Keynotes

The 2015 International Workshop on Data Analytics for Evidence-based Healthcare

 

Professor Osmar Zaiane

Department of Computer Science, University of Alberta, Canada


Title

From Big Data Analytics in Healthcare to New Generic Data Mining Approaches


Abstract

More data may lead to more accurate analyses. Combining disparate information sources may bring up the value of the data. These are not new held opinions. The advent of the so-called Big Data phenomenon which has not spared the healthcare domain, has only brought more evidence to these notions and reinforced the conviction.

The views about Big Data have been articulated in many ways, but the concept boils downs to exponential and rapid growth of data, referred to as Volume and Velocity, but more importantly the necessity to integrate data from distributed, dissimilar and essentially poles apart data sources often belonging to different custodians. This is known as Variety. This is obviously not new or foreign to the healthcare domain where data has always been of different kinds, amasses at high speed and is dispersed. One recognized peculiarity of Big Data is that traditional data processing applications are inadequate and new techniques for data analysis/data science are required. The impact in the other direction is also conceivable.

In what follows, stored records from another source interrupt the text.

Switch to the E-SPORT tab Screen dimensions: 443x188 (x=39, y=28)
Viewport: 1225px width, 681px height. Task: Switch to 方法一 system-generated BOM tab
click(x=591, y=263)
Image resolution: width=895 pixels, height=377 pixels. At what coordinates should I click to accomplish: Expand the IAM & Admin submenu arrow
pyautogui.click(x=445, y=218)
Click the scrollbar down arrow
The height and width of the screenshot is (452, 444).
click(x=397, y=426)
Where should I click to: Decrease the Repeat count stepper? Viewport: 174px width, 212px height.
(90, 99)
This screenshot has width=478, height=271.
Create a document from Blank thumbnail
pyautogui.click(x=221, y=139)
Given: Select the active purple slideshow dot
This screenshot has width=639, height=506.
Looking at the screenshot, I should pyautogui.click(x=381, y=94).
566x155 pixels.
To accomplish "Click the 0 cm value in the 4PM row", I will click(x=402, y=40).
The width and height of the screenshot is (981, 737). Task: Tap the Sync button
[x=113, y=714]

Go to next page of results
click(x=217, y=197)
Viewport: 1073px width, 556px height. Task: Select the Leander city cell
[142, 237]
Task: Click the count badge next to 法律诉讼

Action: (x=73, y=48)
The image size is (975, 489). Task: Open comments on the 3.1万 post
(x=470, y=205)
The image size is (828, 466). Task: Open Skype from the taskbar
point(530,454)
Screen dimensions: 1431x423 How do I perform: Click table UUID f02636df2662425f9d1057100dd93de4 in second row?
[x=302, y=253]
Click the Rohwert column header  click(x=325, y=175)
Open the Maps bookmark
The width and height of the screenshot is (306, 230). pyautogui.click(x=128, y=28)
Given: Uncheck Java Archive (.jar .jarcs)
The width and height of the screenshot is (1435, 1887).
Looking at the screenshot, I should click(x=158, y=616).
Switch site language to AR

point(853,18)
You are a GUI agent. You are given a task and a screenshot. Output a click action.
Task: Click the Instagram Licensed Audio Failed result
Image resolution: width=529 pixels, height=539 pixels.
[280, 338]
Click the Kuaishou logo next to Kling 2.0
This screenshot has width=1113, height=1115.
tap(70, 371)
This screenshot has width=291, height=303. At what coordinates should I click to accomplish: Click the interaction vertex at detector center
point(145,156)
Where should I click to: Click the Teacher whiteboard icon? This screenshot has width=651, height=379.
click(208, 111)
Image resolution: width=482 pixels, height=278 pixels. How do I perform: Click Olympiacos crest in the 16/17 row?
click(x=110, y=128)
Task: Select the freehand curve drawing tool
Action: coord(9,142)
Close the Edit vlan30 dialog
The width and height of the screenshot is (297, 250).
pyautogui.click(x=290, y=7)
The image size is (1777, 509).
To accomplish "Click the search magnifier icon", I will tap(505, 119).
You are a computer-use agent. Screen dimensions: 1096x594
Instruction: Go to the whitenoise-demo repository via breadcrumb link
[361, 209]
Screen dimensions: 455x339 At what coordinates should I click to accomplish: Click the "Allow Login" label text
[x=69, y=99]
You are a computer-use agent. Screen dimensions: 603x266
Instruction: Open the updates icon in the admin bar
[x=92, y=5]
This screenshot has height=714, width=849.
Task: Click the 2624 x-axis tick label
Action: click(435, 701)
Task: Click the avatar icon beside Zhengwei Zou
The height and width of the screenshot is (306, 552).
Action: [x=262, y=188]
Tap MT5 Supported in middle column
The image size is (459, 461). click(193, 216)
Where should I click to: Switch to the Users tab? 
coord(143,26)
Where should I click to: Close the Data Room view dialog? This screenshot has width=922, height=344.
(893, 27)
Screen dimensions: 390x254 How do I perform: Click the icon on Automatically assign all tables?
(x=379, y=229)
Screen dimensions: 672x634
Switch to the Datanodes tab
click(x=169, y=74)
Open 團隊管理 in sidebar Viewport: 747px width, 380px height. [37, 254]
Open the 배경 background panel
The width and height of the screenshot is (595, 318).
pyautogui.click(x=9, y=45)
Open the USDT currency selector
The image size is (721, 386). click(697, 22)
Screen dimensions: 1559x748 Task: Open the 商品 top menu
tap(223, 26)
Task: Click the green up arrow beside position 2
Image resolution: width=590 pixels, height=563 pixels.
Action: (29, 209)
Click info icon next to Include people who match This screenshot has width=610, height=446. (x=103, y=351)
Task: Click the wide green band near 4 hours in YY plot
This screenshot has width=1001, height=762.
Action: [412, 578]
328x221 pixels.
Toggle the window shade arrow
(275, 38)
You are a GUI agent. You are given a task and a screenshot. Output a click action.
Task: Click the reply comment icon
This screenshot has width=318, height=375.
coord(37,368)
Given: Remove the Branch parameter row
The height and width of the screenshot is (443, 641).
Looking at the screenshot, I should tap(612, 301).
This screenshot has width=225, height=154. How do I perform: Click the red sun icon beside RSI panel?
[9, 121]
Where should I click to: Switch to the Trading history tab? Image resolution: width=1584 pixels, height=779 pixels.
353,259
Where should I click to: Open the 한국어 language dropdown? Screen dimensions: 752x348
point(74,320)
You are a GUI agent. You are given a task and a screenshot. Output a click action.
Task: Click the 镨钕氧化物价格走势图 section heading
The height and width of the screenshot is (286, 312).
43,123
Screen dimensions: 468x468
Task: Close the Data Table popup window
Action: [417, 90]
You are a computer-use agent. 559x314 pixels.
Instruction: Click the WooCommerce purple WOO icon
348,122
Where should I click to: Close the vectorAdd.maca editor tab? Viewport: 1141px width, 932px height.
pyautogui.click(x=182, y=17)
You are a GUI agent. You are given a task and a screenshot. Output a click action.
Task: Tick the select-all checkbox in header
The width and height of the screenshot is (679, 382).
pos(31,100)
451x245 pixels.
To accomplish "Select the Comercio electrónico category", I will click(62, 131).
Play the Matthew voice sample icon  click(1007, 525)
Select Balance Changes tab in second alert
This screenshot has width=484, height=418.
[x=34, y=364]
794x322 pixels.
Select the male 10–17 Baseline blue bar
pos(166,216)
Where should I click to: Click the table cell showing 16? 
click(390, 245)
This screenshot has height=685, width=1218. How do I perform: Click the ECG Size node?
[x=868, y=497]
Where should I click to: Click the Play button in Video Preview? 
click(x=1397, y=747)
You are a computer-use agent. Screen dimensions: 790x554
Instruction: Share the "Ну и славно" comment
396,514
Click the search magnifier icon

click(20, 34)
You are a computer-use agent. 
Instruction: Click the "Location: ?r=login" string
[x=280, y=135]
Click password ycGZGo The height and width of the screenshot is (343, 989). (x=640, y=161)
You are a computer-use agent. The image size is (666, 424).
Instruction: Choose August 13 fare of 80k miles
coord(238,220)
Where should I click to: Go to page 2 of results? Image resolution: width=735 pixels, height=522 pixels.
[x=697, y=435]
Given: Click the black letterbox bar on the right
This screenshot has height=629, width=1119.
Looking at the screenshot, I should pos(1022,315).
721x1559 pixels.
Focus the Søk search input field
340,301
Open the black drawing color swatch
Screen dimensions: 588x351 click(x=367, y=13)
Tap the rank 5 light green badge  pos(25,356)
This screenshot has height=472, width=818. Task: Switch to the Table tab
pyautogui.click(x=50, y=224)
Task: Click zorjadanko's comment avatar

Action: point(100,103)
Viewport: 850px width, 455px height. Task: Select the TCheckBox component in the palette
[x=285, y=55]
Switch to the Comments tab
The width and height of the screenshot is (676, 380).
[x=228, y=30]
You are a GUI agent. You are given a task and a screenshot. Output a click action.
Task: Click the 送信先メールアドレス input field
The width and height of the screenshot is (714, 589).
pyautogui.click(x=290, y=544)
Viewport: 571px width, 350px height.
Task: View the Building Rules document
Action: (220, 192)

In this talk, after briefly introducing Big Data and reporting on a real research application in medicine, I will outline some innovation in conventional data analysis for generic data mining derived directly from healthcare data science projects.


Biography

Osmar R. Zaïane is a Professor in Computing Science at the University of Alberta, Canada, and Scientific Director of the Alberta Innovates Centre for Machine Learning (AICML). Dr. Zaiane joined the University of Alberta in July of 1999. He obtained a Master's degree in Electronics at the University of Paris, France, in 1989 and a Master's degree in Computer Science at Laval University, Canada, in 1992. He obtained his Ph.D. from Simon Fraser University, Canada, in 1999 under the supervision of Dr. Jiawei Han. His Ph.D. thesis work focused on web mining and multimedia data mining. He has research interests in data analytics, namely novel data mining algorithms, web mining, text mining, image mining, social network analysis, data visualization and information retrieval with applications in Health Informatics, e-Learning and e-Business. He has published more than 200 papers in refereed international conferences and journals, and taught on all six continents. Osmar Zaiane was from 2009 to 2012 the Secretary-Treasurer of the ACM SIGKDD (ACM Special Interest Group on Data Mining) which runs the world’s premier data science, big data, and data mining association and conference. He is also on the steering committee of many data mining conferences such as IEEE International Conference on Data Mining, Advanced Data Mining and Applications, Data Science and Advanced Analytics. He was the Associate Editor then Editor-inChief of the ACM SIGKDD Explorations from 2003 to 2010. He is also Associate Editor of the Knowledge and Information Systems, An International Journal, by Springer, and of the journal Data Mining and Knowledge Discovery by Springer, as well as the International Journal of Internet Technology and Secured Transactions He was the General co-Chair of the IEEE International Conference on Data Mining ICDM 2011. Osmar Zaiane received the ICDM Outstanding Service Award in 2009 and the 2010 ACM SIGKDD Service Award.

 
 

Dr. Guy Tsafnat

Centre for Health Informatics (CHI), Macquarie University, Australia


Title

Evidence Mining Systems


Abstract

Evidence based medicine is the use of all available medicine to provide the best, safest and most cost effective care we know. But evidence based medicine is at a crisis point: the rate at which evidence is produced far exceeds our capacity to incorporate evidence into practice. Mining the evidence base for discovery, synthesis and summarisation is a challenging multi-disciplinary task with the potential to make evidence based medicine sustainable.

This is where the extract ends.